Mobile library cuts to hit elderly and rural dwellers

Thanks to the Telegraph online for this one…

Nearly a third of local authorities have reduced or cancelled their mobile   library service in the last year, according to statistics obtained by The   Daily Telegraph.

The cuts are having a disproportionate effect on the elderly and people in   remote communities, who rely on the library vans for their reading material.

Prominent writers have condemned the cutbacks, with Joanne Harris, author of   novels including Chocolat and Blue Eyed Boy, describing reduced access to   books as a “dangerous thing”.

She said that mobile libraries play an essential role in many communities, and   their loss will hit people least likely to embrace alternatives ways of   reading, such as via ebooks.

According to a survey by the Chartered Institute of Library and Information   Professionals (CILIP), 28 per cent of the 174 library authorities in   England, Wales and Northern Ireland have reduced the number of mobile   library vehicles that they operate over the last year.

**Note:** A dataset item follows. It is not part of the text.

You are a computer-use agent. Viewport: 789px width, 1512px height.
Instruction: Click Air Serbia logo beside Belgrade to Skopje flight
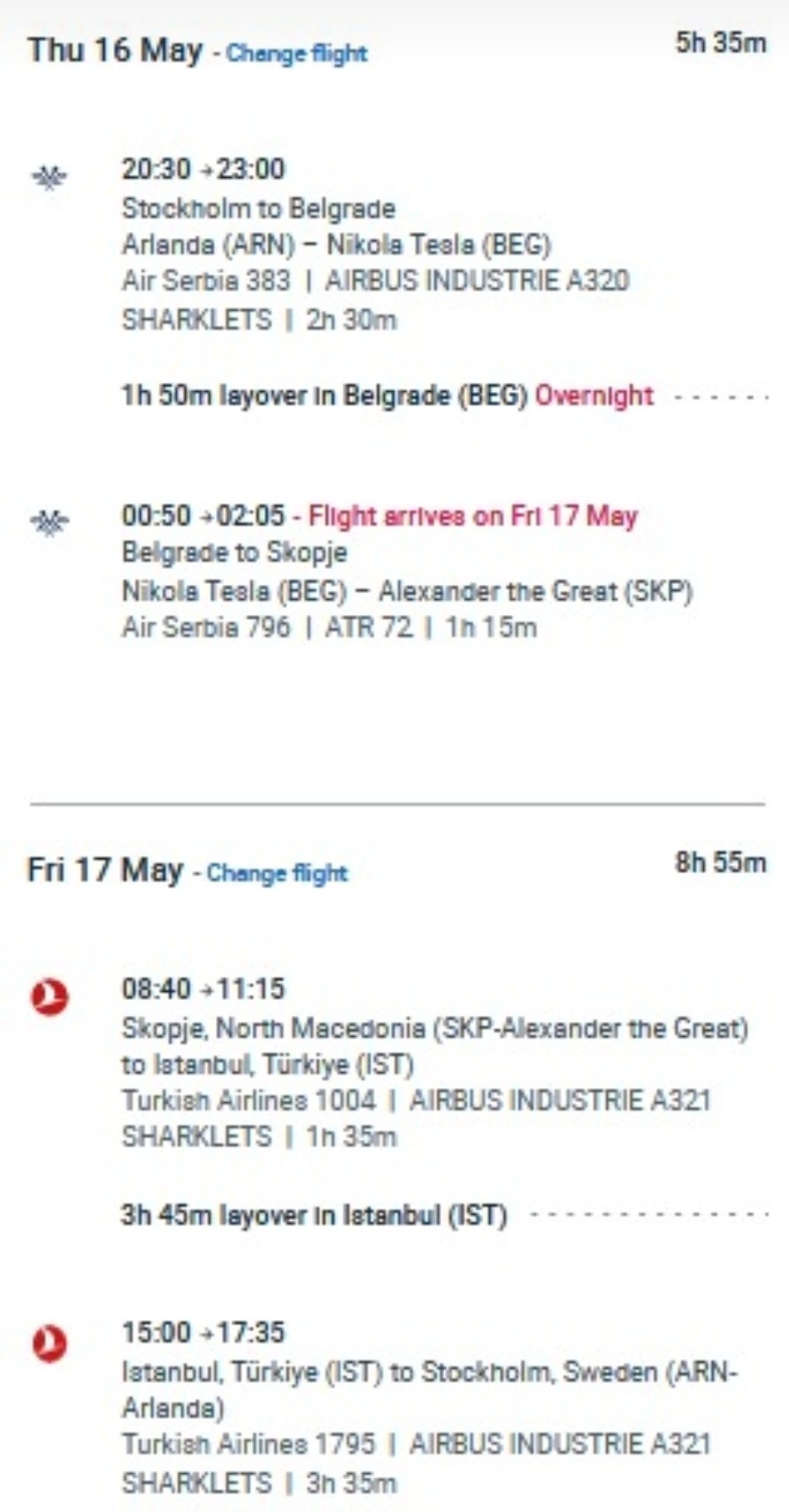[x=49, y=522]
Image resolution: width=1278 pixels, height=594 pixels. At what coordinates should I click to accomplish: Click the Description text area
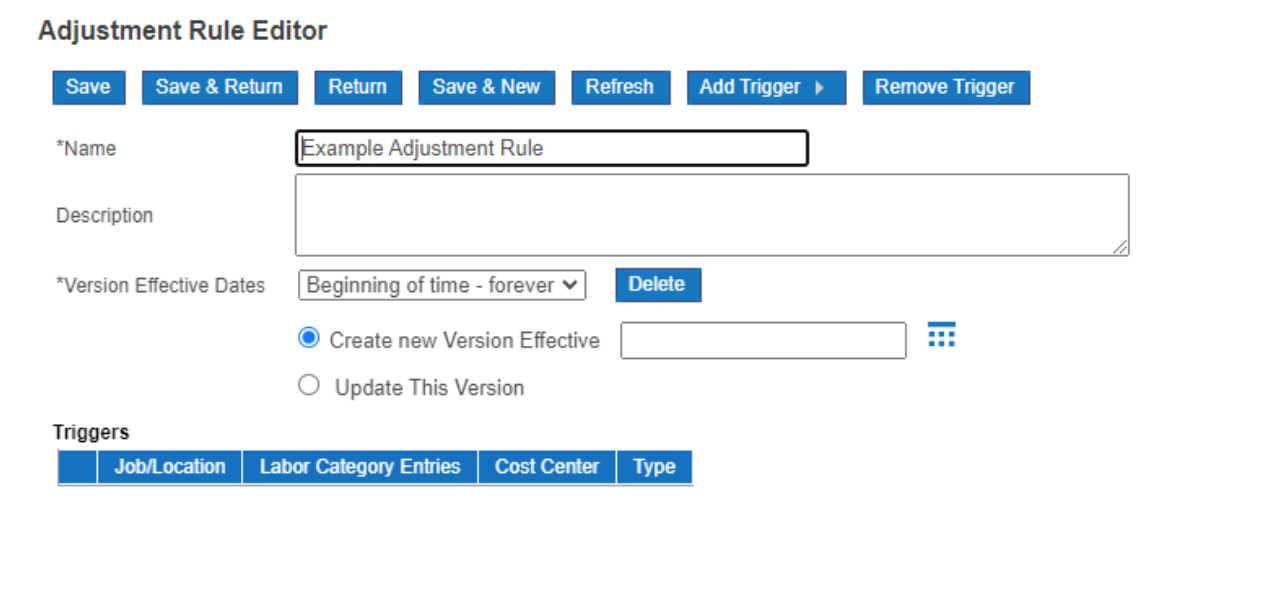pyautogui.click(x=710, y=213)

Meanwhile a quarter of library authorities have reduced the number of stops   that their library vans make.

In 2010, before the budget cuts, there were 430 mobile libraries in Britain.

As 28 per cent of councils have since reduced services, it is estimated that   around 120 of these vehicles may have decommissioned or put on reduced   routes in the last year.

Phil Bradley, president of CILIP, said: “Reducing mobile library services hits   remote communities the hardest. These are usually in rural areas, which are   often without broadband for people to easily download ebooks.

“With large distances to travel to their nearest library building, access to   essential library services may now get even harder for many in these   communities.”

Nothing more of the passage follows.